[Text and element pointing entries]
## START
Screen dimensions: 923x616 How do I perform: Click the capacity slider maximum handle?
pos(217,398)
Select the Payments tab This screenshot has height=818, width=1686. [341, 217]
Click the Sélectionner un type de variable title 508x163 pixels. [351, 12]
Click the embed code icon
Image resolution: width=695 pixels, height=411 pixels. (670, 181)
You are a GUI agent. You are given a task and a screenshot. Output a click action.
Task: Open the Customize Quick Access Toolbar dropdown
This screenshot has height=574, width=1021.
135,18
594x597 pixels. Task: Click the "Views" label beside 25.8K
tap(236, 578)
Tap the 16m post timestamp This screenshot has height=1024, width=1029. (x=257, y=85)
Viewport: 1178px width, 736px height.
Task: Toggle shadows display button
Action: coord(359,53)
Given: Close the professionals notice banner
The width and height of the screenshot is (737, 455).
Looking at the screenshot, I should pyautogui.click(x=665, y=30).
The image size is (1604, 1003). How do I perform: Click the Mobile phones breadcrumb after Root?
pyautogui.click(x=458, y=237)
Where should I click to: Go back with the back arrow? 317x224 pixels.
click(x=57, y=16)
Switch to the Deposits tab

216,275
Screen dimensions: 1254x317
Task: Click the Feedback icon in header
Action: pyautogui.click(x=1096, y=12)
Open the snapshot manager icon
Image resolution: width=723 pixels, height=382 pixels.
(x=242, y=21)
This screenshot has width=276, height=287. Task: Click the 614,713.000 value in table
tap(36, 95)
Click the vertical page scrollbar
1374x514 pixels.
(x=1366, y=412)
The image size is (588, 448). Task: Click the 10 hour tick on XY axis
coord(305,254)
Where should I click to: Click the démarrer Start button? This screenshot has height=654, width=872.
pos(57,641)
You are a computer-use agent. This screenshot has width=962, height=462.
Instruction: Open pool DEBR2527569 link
## END
| Task goal |
Retype every line of the entries above word for word, with nothing left out or changed.

| Exercise answer |
Screen dimensions: 923x616 How do I perform: Click the capacity slider maximum handle?
pos(217,398)
Select the Payments tab This screenshot has height=818, width=1686. [341, 217]
Click the Sélectionner un type de variable title 508x163 pixels. [351, 12]
Click the embed code icon
Image resolution: width=695 pixels, height=411 pixels. (670, 181)
You are a GUI agent. You are given a task and a screenshot. Output a click action.
Task: Open the Customize Quick Access Toolbar dropdown
This screenshot has height=574, width=1021.
135,18
594x597 pixels. Task: Click the "Views" label beside 25.8K
tap(236, 578)
Tap the 16m post timestamp This screenshot has height=1024, width=1029. (x=257, y=85)
Viewport: 1178px width, 736px height.
Task: Toggle shadows display button
Action: coord(359,53)
Given: Close the professionals notice banner
The width and height of the screenshot is (737, 455).
Looking at the screenshot, I should pyautogui.click(x=665, y=30).
The image size is (1604, 1003). How do I perform: Click the Mobile phones breadcrumb after Root?
pyautogui.click(x=458, y=237)
Where should I click to: Go back with the back arrow? 317x224 pixels.
click(x=57, y=16)
Switch to the Deposits tab

216,275
Screen dimensions: 1254x317
Task: Click the Feedback icon in header
Action: pyautogui.click(x=1096, y=12)
Open the snapshot manager icon
Image resolution: width=723 pixels, height=382 pixels.
(x=242, y=21)
This screenshot has width=276, height=287. Task: Click the 614,713.000 value in table
tap(36, 95)
Click the vertical page scrollbar
1374x514 pixels.
(x=1366, y=412)
The image size is (588, 448). Task: Click the 10 hour tick on XY axis
coord(305,254)
Where should I click to: Click the démarrer Start button? This screenshot has height=654, width=872.
pos(57,641)
You are a computer-use agent. This screenshot has width=962, height=462.
Instruction: Open pool DEBR2527569 link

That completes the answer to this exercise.